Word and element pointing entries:
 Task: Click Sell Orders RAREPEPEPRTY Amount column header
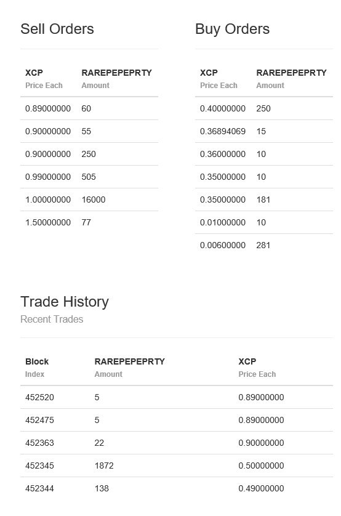[117, 79]
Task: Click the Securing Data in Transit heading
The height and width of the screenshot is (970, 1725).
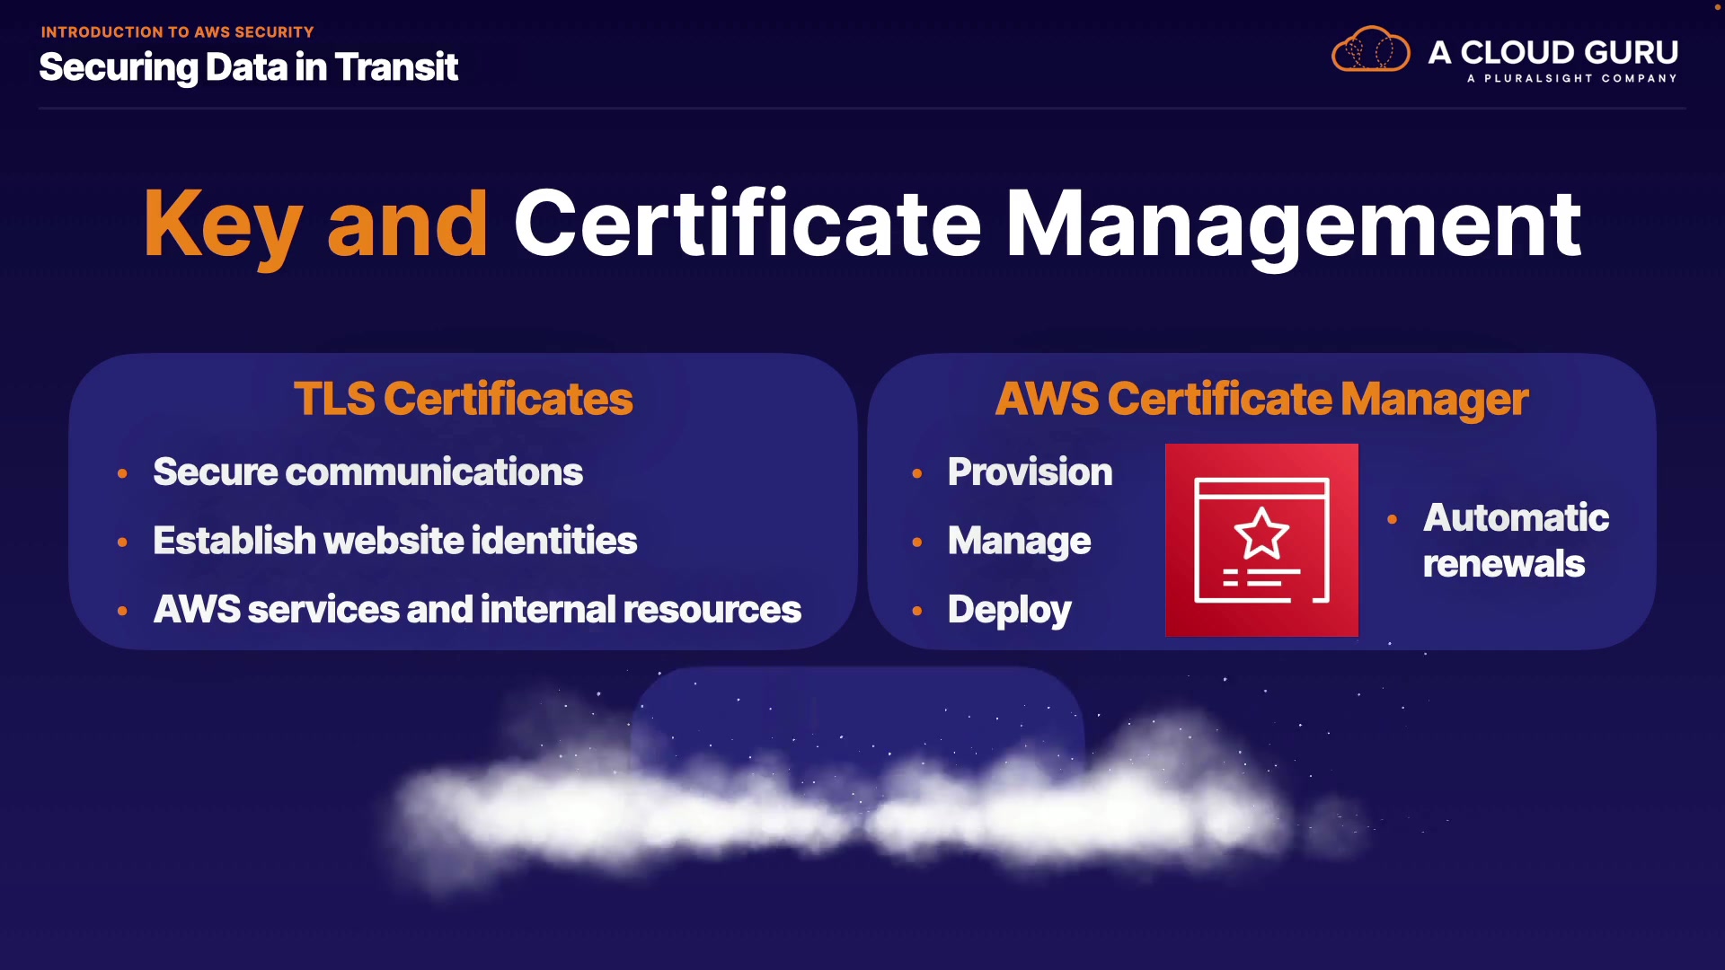Action: 249,67
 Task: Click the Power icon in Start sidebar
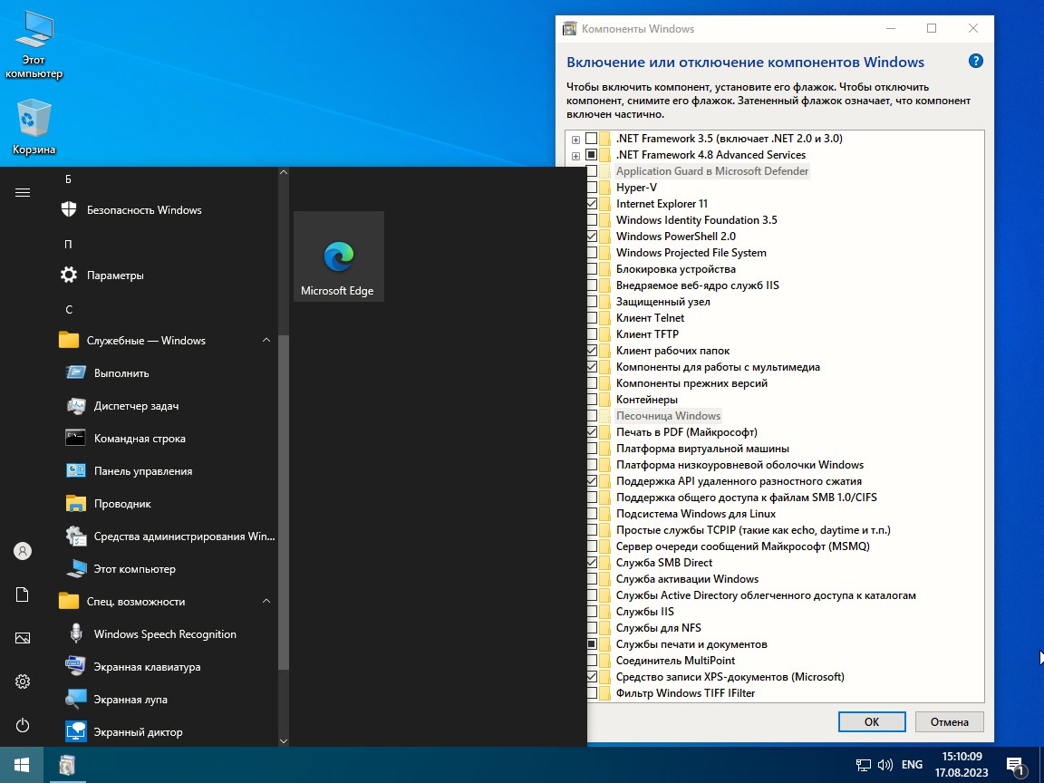tap(23, 725)
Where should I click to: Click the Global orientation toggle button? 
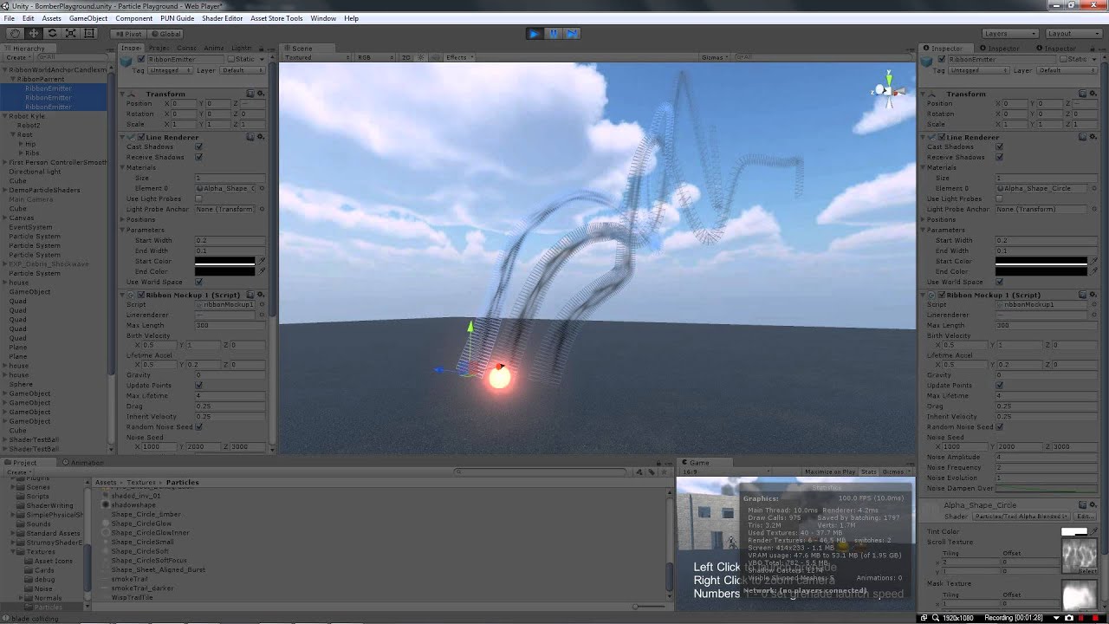pos(165,34)
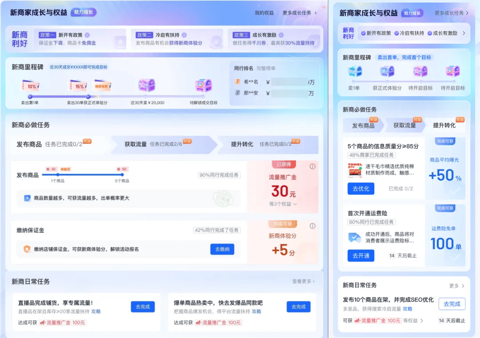480x338 pixels.
Task: Select 提升转化 tab in right panel
Action: point(444,126)
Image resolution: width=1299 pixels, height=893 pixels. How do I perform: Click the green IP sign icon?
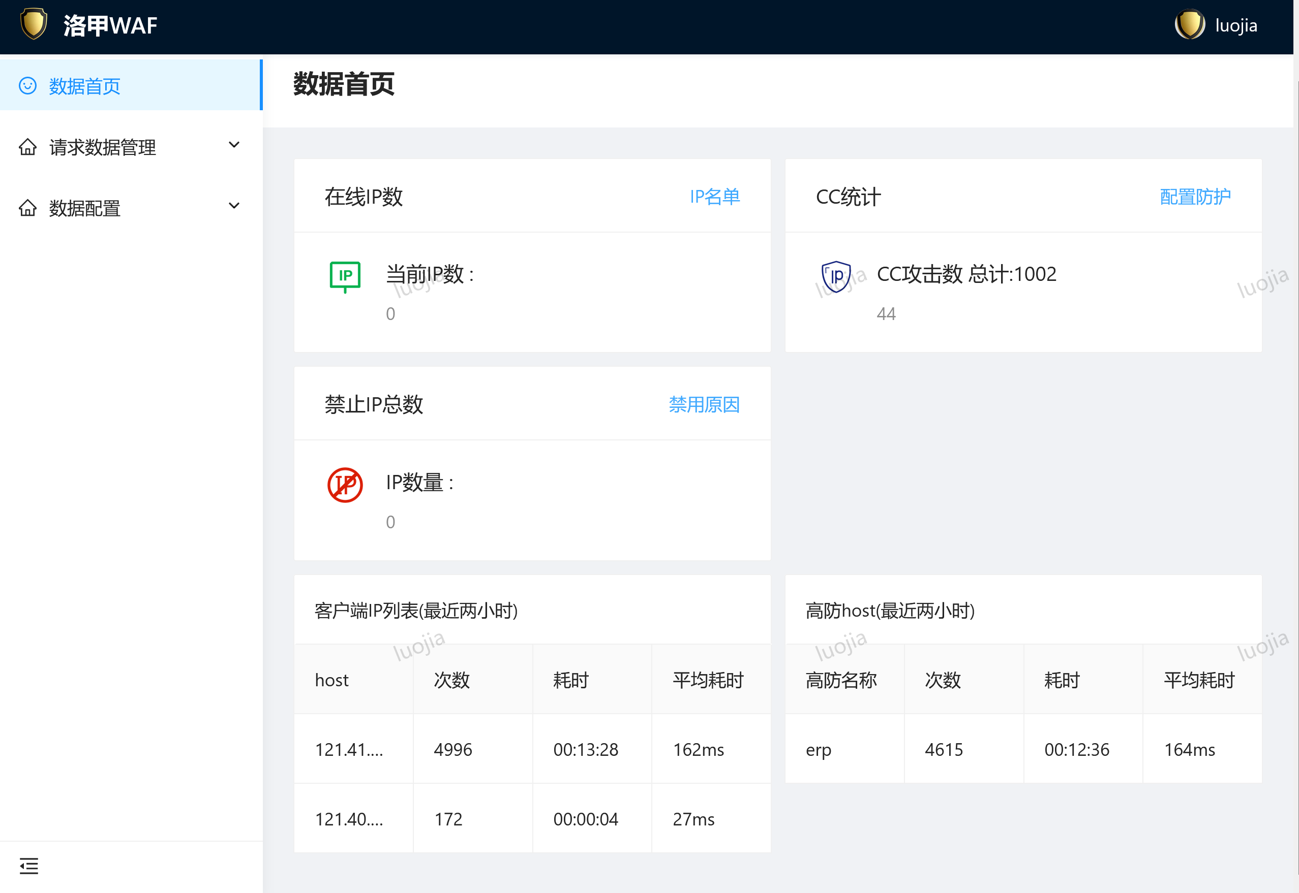tap(345, 276)
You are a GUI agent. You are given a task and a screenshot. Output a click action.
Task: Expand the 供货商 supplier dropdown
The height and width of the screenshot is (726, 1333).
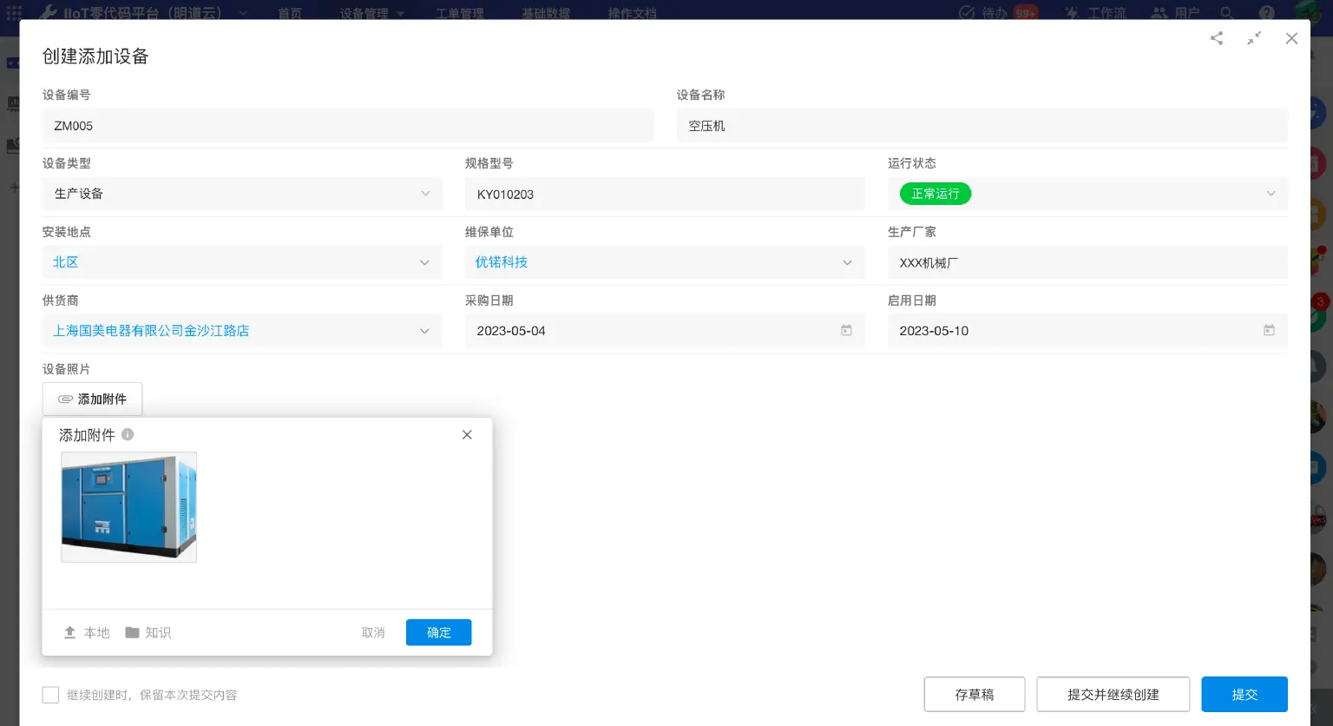pos(424,330)
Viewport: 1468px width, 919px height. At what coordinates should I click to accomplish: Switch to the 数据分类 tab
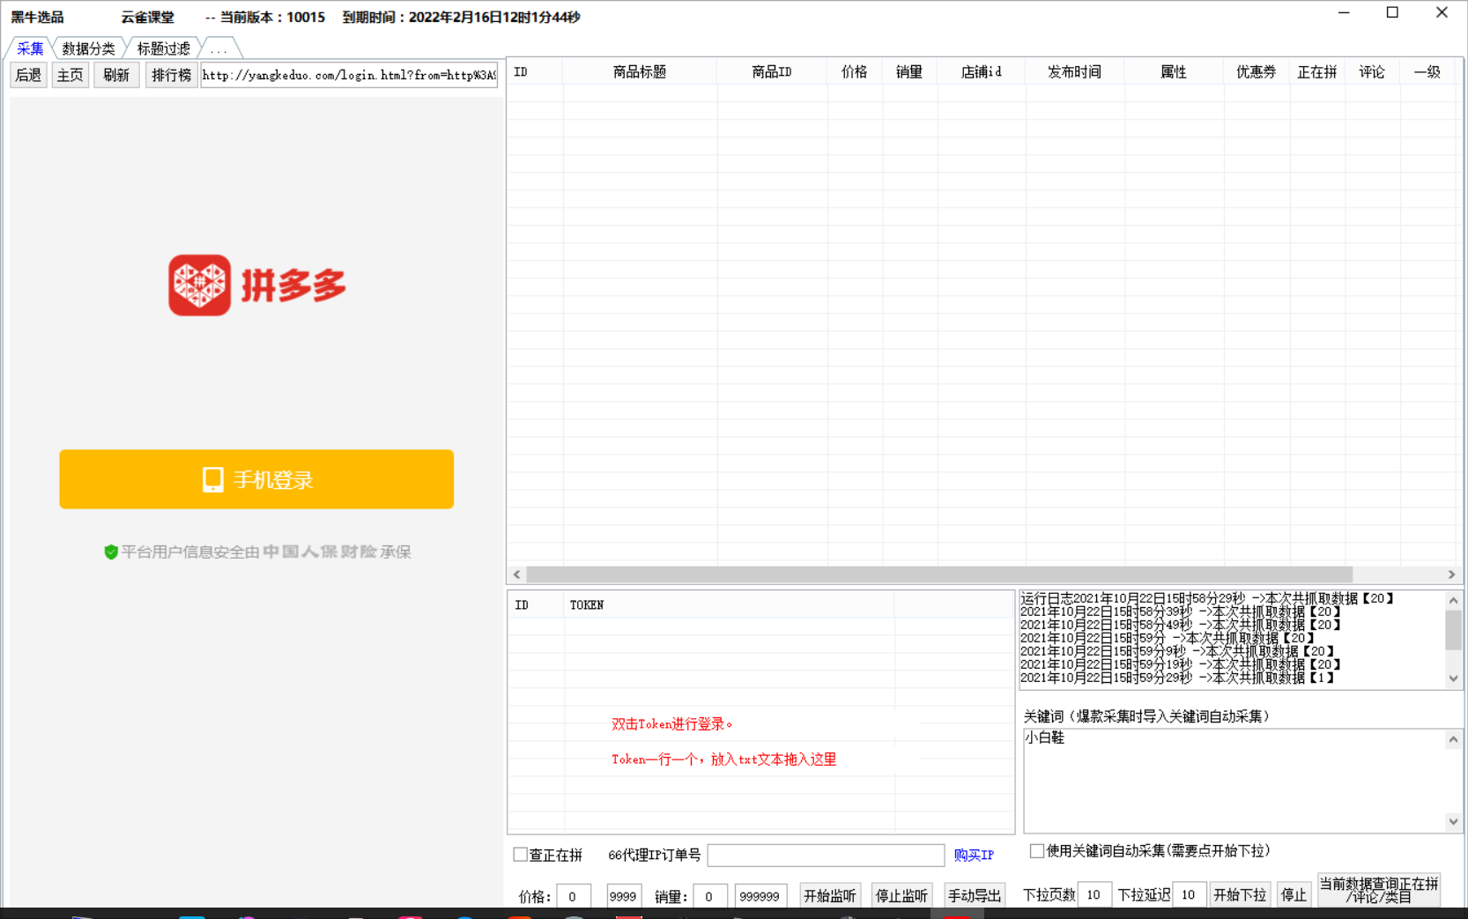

## DIRECTIONS FOR THIS TASK
Output every line of the material above without any changes, leaving out the pictures.

## RESULT OF THIS TASK
 Task: Click Sell Orders RAREPEPEPRTY Amount column header
[117, 79]
Task: Click the Securing Data in Transit heading
The height and width of the screenshot is (970, 1725).
Action: 249,67
 Task: Click the Power icon in Start sidebar
tap(23, 725)
Where should I click to: Click the Global orientation toggle button? 
pos(165,34)
480x338 pixels.
Task: Select 提升转化 tab in right panel
Action: point(444,126)
Image resolution: width=1299 pixels, height=893 pixels. How do I perform: Click the green IP sign icon?
tap(345, 276)
You are a GUI agent. You are given a task and a screenshot. Output a click action.
Task: Expand the 供货商 supplier dropdown
The height and width of the screenshot is (726, 1333).
pos(424,330)
Viewport: 1468px width, 919px height. At what coordinates should I click to accomplish: Switch to the 数据分类 tab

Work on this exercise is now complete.